## Text
= Macrosociology =

Sociological theories and approaches that focus on large-scale aspects of society

Macrosociology is a large-scale approach to sociology, emphasizing the analysis of social systems and populations at the structural level, often at a necessarily high level of theoretical abstraction. Though macrosociology does concern itself with individuals, families, and other constituent aspects of a society, it does so in relation to larger social system of which such elements form a part. The macrosociological approach can also analyze generalized collectivities (such as "the city" or "the church").

In contrast, microsociology focuses on the individual social agency. Macrosociology, however, deals with broad societal trends that can later be applied to smaller features of society, or vice versa. To differentiate, macrosociology deals with issues such as war as a whole; 'distress of Third-World countries'; poverty on a national/international level; and environmental deprivation, whereas microsociology analyses issues such as (for example) the individual features of war (e.g. camaraderie, one's pleasure in violence, etc.); the role of women in third-world countries; poverty's effect on "the family"; and how immigration impacts a country's environment.

A "society" can be considered as a collective of human populations that are politically autonomous, in which members engage in a broad range of cooperative activities. The people of Germany, for example, can be deemed "a society", whereas people with German heritage as a whole, including those who populate other countries, would not be considered a society per se.

==Theoretical strategies==

There are a number of theoretical strategies within contemporary macrosociology, though four approaches, in particular, have the most influence:

- Idealist Strategy: Attempts to explain the basic features of social life by reference to the creative capacity of the human mind. "Idealists believe that human uniqueness lies in the fact that humans attach symbolic meanings to their actions."
- Materialist Strategy: Attempts to explain the basic features of human social life in terms of the practical, material conditions of their existence, including the nature of a physical environment; the level of technology; and the organization of an economic system.

## Data extract

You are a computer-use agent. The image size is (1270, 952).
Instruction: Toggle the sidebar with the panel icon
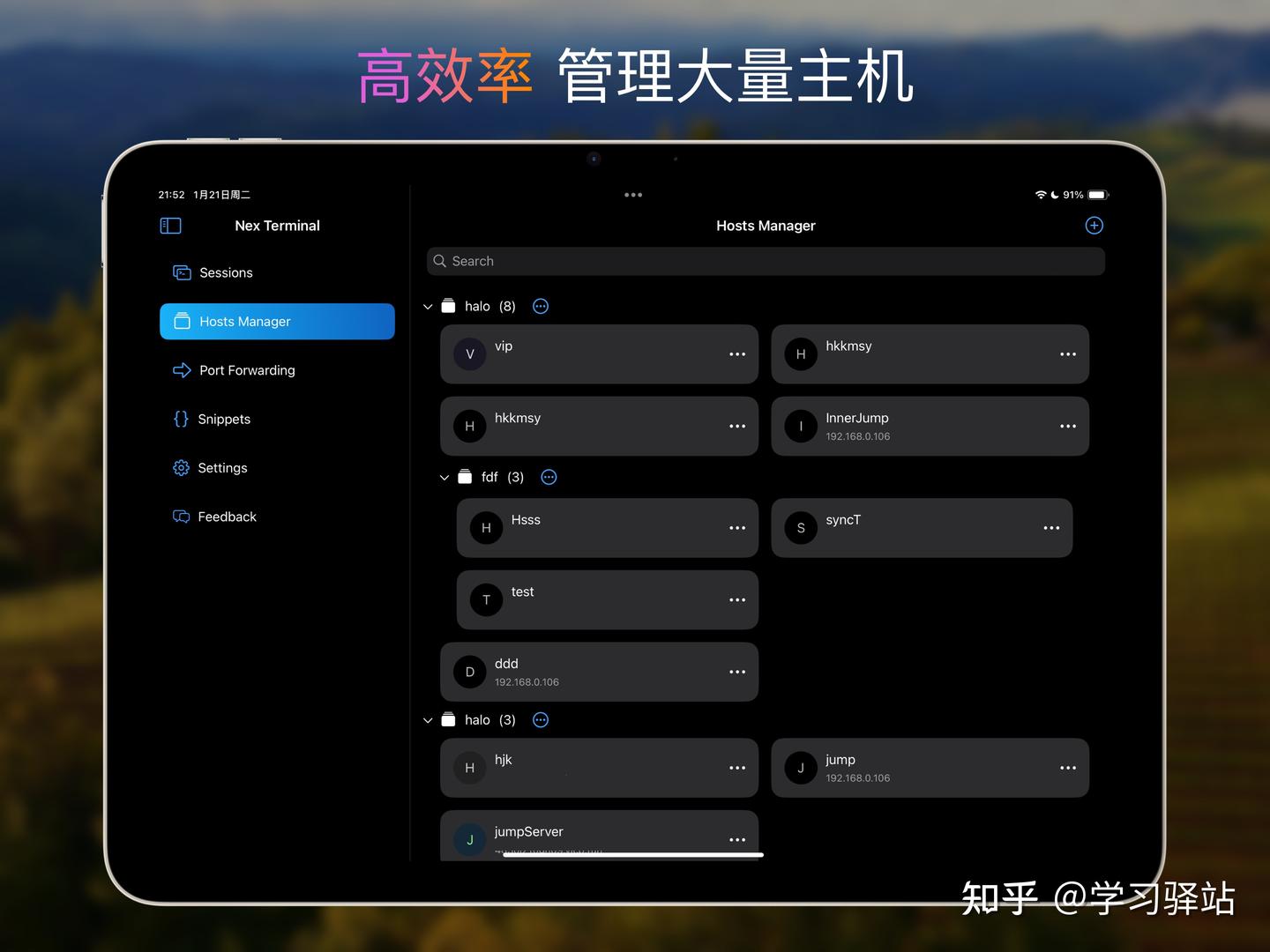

## Directive 1
In the text on macrosociology, where do idealists believe human uniqueness lies?
## Directive 2
Write the next part of the text on macrosociology, picking up after its last sentence.

## Final answer 1
In the fact that humans attach symbolic meanings to their actions.

## Final answer 2
- Functionalist Strategy (or structural functionalism): Functionalism essentially states that societies are complex systems of interrelated and interdependent parts, and each part of a society significantly influences the others. Moreover, each part of society exists because it has a specific function to perform in contributing to the society as a whole. As such, societies tend toward a state of equilibrium or homeostasis, and if there is a disturbance in any part of the society then the other parts will adjust to restore the stability of the society as a whole.
- Conflict Theoretical Strategy (or conflict theory): Rejects the idea that societies tend toward some basic consensus of harmony in which the features of society work for everyone's good. Rather, the basic structure of society is determined by individuals and groups acquiring scarce resources to satisfy their own needs and wants, thus creating endless conflicts.

== Historical macrosociology ==

Historical macrosociology can be understood as an approach that uses historical knowledge to try to solve some of the problems seen in the field of macrosociology. As globalization has affected the world, it has also influenced historical macrosociology, leading to the development of two distinct branches:
- Comparative and historical sociology (CHS): a branch of historical macrosociology that bases its analysis on states, searching for "generalizations about common properties and principles of variation among instances across time and space." As of recently, it has been argued that globalization poses a threat to the CHS way of thinking because it often leads to the dissolution of distinct states.
- Political Economy of the World-Systems (PEWS): a branch of historical macrosociology that bases its analysis on the systems of states, searching for "generalizations about interdependencies among a system's components and of principles of variation among systemic conditions across time and space."

Historical macrosociologists include:
- Charles Tilly: developed theory of CHS, in which analysis is based on national states.
- Immanuel Wallerstein: developed world systems theory, in which analysis is based on world capitalist systems.

== Linking micro- and macro-sociology ==
Perhaps the most highly developed integrative effort to link micro- and macro-sociological phenomena is found in Anthony Giddens's theory of structuration, in which "social structure is defined as both constraining and enabling of human activity as well as both internal and external to the actor."

Attempts to link micro and macro phenomena are evident in a growing body of empirical research. Such work appears to follow Giddens' view of the constraining and enabling nature of social structure for human activity and the need to link structure and action. "It appears safe to say that while macrosociology will always remain a central component of sociological theory and research, increasing effort will be devoted to creating workable models that link it with its microcounterpart."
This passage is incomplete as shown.